Julia Efrati se dirigió en silencio al dormitorio. A Rajela, que ahora se había quedado sola con Efrati, sin que éste pronunciara ni una palabra, le pareció que pasaban horas hasta que Julia regresó. Efrati había ido retirando, poco a poco, el plato, la taza y todo lo que había encima de la mesa. Se lo llevó todo por separado. Una y otra vez iba de la mesa al fregadero, y con gran estruendo golpeaba el plato con el tenedor mientras tiraba el desayuno que ella no había probado al cubo de la basura. Miró con pena la barra de pan integral, de la que había cortado dos rebanadas que se secaban en un cestillo.

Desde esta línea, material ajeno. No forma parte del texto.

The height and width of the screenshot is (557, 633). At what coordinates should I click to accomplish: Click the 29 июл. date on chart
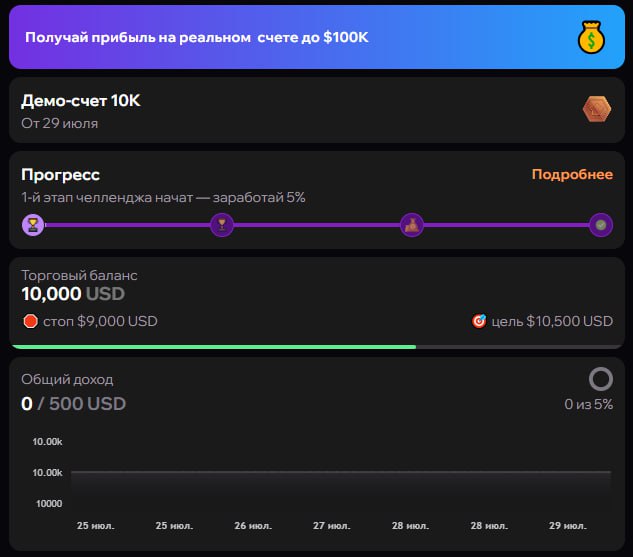pos(568,526)
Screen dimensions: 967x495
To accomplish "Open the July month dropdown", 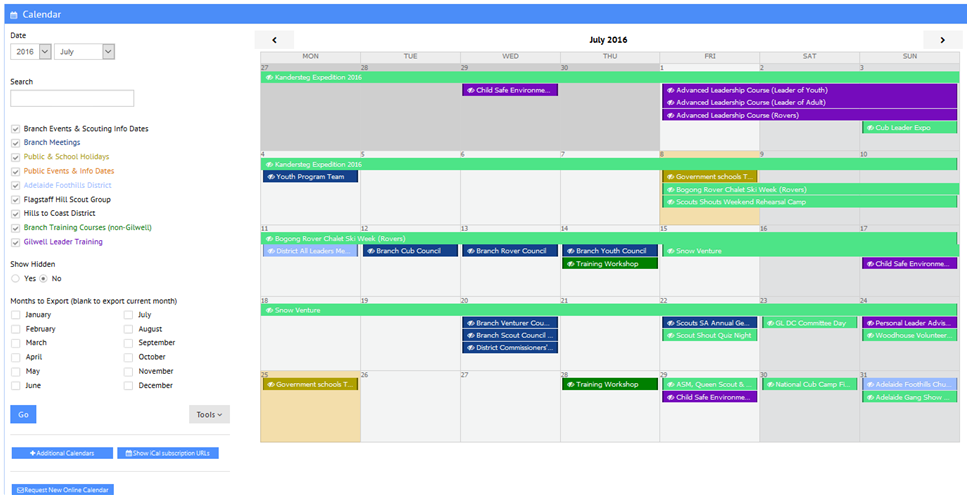I will [x=85, y=51].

– Reciente de esta mañana -dijo, mientras envolvía la barra en una bolsa de plástico, lo colocaba en el cesto del pan y vertía el café con leche por el fregadero-. Pronto será el día del recuerdo -se lamentó, a la vez que recogía en la palma de la mano unas migas de entre las flores bordadas del mantel- y la piedra no está. Si es que con ellos no se puede, son como el viento, como la lluvia, como la sequía, como… -sus palabras se interrumpieron al volver Julia, con su pelo blanco recogido en un moño y manándole todavía unas silenciosas lágrimas de los ojos, porque ni un solo sollozo había dejado escapar, como si los ojos fueran un manantial desbordado y las bolsas hinchadas que tenían debajo unas pequeñas albercas. Pero sí se había quitado el camisón y la bata y se había puesto unos pantalones azules y una camisa blanca.
– Yo no puedo ir con vosotras -dijo Efrati furioso-, por los trabajadores, no los puedo dejar solos, me estropearán el…
– Nos las arreglaremos -dijo Rajela.
– Veremos en qué estado vuelve de allí -se lamentó él.
– Ya verás cómo todo irá bien -le dijo Rajela, que mientras hablaba se daba cuenta de que también a él intentaba demostrarle algo-. Ya verás cómo al final serán ellos los que tengan que dar su brazo a torcer, y no nosotros -le prometió, y siguió los pasos vacilantes de Julia, que ahora había dejado de llorar y sus ojos, rosados y húmedos, la observaban con una mirada abatida, asustada e impotente.